Conservative stance: The Bible says homosexuality is wrong, so we are against gay marriage. Legal recognition of these unions will normalize the gay lifestyle in culture, and that is bad.
Underlying assumption: If Christians think it’s wrong, so should everyone else.
My stance: My personal beliefs on whether or not homosexuality is a sin are not what’s in question here. What we are talking about is the constitutional right to marriage that, up until very recently, was denied to a large group of American citizens solely based on the fact that our “separation” of church and state was not so separate, and church-goers were deciding what constituted a civil union. I can recognize that something isn’t fair even if it goes against my personal religious views.

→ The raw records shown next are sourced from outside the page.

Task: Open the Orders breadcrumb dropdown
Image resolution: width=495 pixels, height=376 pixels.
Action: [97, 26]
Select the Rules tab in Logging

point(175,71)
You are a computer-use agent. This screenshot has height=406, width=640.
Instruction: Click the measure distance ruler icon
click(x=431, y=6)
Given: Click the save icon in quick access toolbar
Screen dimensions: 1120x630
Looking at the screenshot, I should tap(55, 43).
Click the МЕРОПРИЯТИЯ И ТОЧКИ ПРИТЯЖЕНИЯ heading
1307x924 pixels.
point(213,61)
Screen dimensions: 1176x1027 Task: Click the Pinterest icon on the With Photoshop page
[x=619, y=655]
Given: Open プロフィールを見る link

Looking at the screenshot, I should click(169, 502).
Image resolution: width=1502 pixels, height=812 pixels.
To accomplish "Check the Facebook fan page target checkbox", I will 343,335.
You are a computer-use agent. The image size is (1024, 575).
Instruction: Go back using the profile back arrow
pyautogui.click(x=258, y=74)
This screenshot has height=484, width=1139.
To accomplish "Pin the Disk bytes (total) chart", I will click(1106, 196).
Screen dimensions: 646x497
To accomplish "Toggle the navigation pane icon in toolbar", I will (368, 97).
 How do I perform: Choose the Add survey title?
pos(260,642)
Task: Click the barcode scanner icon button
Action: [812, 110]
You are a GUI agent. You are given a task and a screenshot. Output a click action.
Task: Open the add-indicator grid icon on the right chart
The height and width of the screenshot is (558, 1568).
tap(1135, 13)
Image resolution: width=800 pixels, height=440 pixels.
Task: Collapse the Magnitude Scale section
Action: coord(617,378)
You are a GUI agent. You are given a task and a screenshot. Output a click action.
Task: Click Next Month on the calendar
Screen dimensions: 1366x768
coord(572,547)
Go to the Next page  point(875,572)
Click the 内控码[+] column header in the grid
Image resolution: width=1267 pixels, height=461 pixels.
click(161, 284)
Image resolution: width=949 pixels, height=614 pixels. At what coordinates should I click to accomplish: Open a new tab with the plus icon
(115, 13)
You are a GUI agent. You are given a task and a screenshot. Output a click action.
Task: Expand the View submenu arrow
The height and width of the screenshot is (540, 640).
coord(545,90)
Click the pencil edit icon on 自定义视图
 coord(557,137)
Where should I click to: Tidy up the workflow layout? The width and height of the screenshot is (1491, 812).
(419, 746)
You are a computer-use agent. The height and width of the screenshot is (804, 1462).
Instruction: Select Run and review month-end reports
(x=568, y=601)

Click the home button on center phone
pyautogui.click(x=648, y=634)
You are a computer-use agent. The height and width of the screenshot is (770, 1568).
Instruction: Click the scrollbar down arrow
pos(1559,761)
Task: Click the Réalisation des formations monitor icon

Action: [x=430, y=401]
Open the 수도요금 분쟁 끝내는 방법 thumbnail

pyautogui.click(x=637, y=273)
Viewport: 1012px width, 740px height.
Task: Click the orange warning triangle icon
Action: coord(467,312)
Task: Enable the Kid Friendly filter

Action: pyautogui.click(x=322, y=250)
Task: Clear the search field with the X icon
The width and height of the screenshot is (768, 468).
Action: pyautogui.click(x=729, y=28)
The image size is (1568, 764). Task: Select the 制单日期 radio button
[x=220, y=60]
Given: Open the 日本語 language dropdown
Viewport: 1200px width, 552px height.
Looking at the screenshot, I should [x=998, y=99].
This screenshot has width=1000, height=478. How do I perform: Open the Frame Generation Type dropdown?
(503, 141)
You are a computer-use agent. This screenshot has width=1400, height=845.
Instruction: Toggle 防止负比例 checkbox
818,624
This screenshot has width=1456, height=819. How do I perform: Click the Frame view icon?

I could keep listing controversial issues, but you get the idea. I sometimes flip the situation in my head and ask myself: if we had a Muslim president who made it illegal for Christians to get married because it goes against Islam (just go with me here), would I think that was fair? Or constitutional? Of course not! I’d be very offended. This is where I feel like Christians have kind of lost their grasp of “Do unto others as you would have them do unto you.”
A (Too?) Christian Nation
Here’s a statement for you to consider, and you may not agree with me, but here goes: It could actually be unethical for me to impose Christianity on others.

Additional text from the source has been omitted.